Tout s’explique lorsqu’on apprend qu’ils ont travaillé sans script… Je suis la première à dire qu’il est important de, sans cesse, réinventer la manière de faire du cinéma, mais l’idée de Knight of cups tient pour un court métrage, pas un long. C’est dommage parce qu’il y a de l’idée, il y a des motifs récurrents dans le film qu’il aurait été intéressant d’explorer davantage. Le film semble montrer tout ce qu’il n’y a pas dans un scénario traditionnel, ces moments de creux que les films mainstream s’entêtent à couper.

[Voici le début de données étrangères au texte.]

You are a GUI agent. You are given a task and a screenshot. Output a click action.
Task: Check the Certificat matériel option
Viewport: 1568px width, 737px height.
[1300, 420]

Mais sans aucune narration, quel est l’intérêt esthétique et éthique de les montrer ? Un film ne peut pas tenir uniquement sur ces moments, et les spectateurs non plus d’ailleurs – nombreux sont ceux qui ont quitté la salle pendant la séance.  Parce que Rick à la place, Rick allongé sur des cailloux, Rick à l’aquarium, Rick à une fête… On a vite fait le tour.

knight of cups

Le plus décevant est de sortir d’une séance sans avoir ressenti la moindre émotion à travers un film, et d’avoir pu aisément décrocher de la fiction parce qu’une fille trop grande cachait la moitié de l’écran… Comme son script, le film ne dit rien. Il effleure la vie chaotique d’un écrivain perdu dans un Hollywood superficiel, le cœur qui balance entre les corps sublimes de créatures féminines. Il y a du désir, de l’amour, des regrets, du dégoût, bref un assortiment de sentiments que les personnages gardent pour eux avec égoïsme. Le spectateur, lui, est condamné à s’accrocher à l’écran dans une attente douloureuse, avec l’espoir vain d’une profondeur.